Working What Is Good Toward All
1 Jehovah’s Witnesses are known as hard workers. But we are not the only people who work. There are many who no doubt work just as hard as we do. When the long workday ends, many persons of the world may be just as tired as we are. A housewife may burn up as much energy during a morning’s shopping trip as a Witness does in a morning of field service. A family man tinkering with his car may exert himself as much as the brother who labors over his upcoming public talk. Even a long trek to the Kingdom Hall may not exceed in energy a family’s weekend drive to the country.
AVOID VAIN WORKS
2 Yet our efforts in connection with pure worship are infinitely more valuable than any other work that could possibly be done. Why? Because we “work what is good.” (Gal. 6:10) The non-Christian may work himself into a state of exhaustion in efforts to benefit his fellowman. He may be motivated by noble ideas and goals, and yet often be “striking the air,” as it were. (1 Cor. 9:26) Whatever good he accomplishes may be short-lived. We, on the other hand, know that our deeds in Jehovah’s service are not in vain.—1 Cor. 15:58.
3 But how do we “work what is good”? A brief look at the context of Paul’s words to the Galatians is quite revealing. A number of Christians there, formerly holding to the Jewish faith, were laboring in vain. They had not fully accepted the undeserved kindness through Christ. Thus they still tried to prove themselves righteous by works of law. These Christian “Judaizers” promoted circumcision and holding to the Mosaic law’s dietary restrictions. Paul endeavored to show that such works of law are vain, and that salvation comes only through faith in Christ.—Gal. 2:16; 3:10-13.
4 The letter doubtless did much “good” in readjusting the Galatians. It encouraged Christians to “work what is good toward all, but especially toward those related to us in the faith.” (Gal. 6:10) Here Paul may have had in mind helping Christians to place their full faith and confidence in Christ, thus living according to the direction of God’s spirit. What work could have been more productive or satisfying?

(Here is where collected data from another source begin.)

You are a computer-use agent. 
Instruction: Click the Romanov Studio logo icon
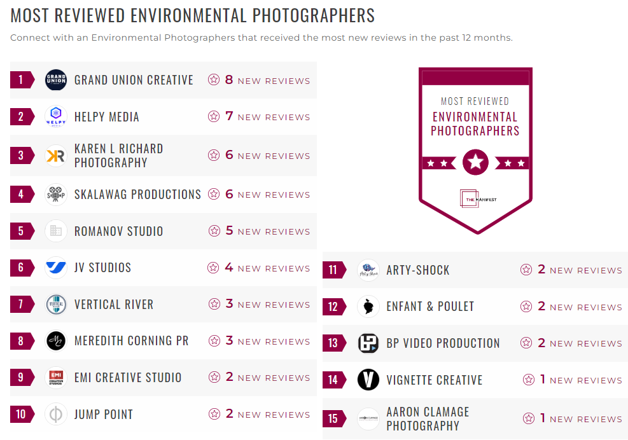click(55, 231)
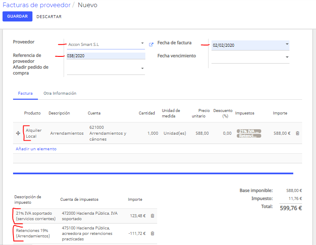Image resolution: width=316 pixels, height=245 pixels.
Task: Open the supplier external link icon
Action: coord(151,45)
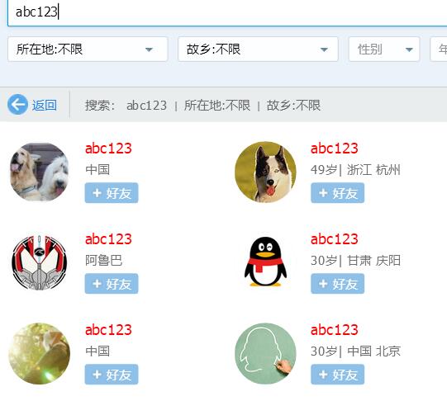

5 Christians today also need encouragement from one another. We could miss the purpose of God’s undeserved kindness by thinking that salvation can come from following a particular rule of conduct. The pressures of this system of things could influence us to lower Christian standards of morality, or vainly strive for material security. All of the brothers are therefore to be commended for what they are doing on behalf of one another.
6 A recent example of this is seen in the fine response of the brothers to the Society’s admonition to ‘Help One Another.’ Brothers have taken the initiative to invite “fatherless boys” to accompany them on Bible studies. Sisters have been helping other sisters who must endure difficult domestic situations and who are in need of encouragement. This is meaningful work! Much is being done to help our brothers ‘walk by spirit.’ True, this takes extra time and effort. It can be tiring. But it is worth it. Is it possible that you could do more toward helping “those related to us in the faith”?
7 Also, let us not forget those in our territories to whom we owe the ‘debt’ of sharing the good news. (Rom. 1:14, 15) Many people are working harder than ever before, just to make ends meet. Those without the good news need to know how to direct their efforts toward attaining salvation. Much literature has been printed by the Society to help them. If your congregation has a stock of older publications, would it not be wise to get these books into receptive hands where they can do much good? This month we will offer two of our older 50-cent publications. Why not arrange to help out in the field this weekend?
8 While we do not have a monopoly on hard work, it certainly is satisfying to realize that what we do accomplish can have such a lasting effect. Let us continue to work at “what is good” for the spiritual well-being of both our brothers and those of the world who have yet to taste of the true liberation that Christianity brings.—Gal. 5:1.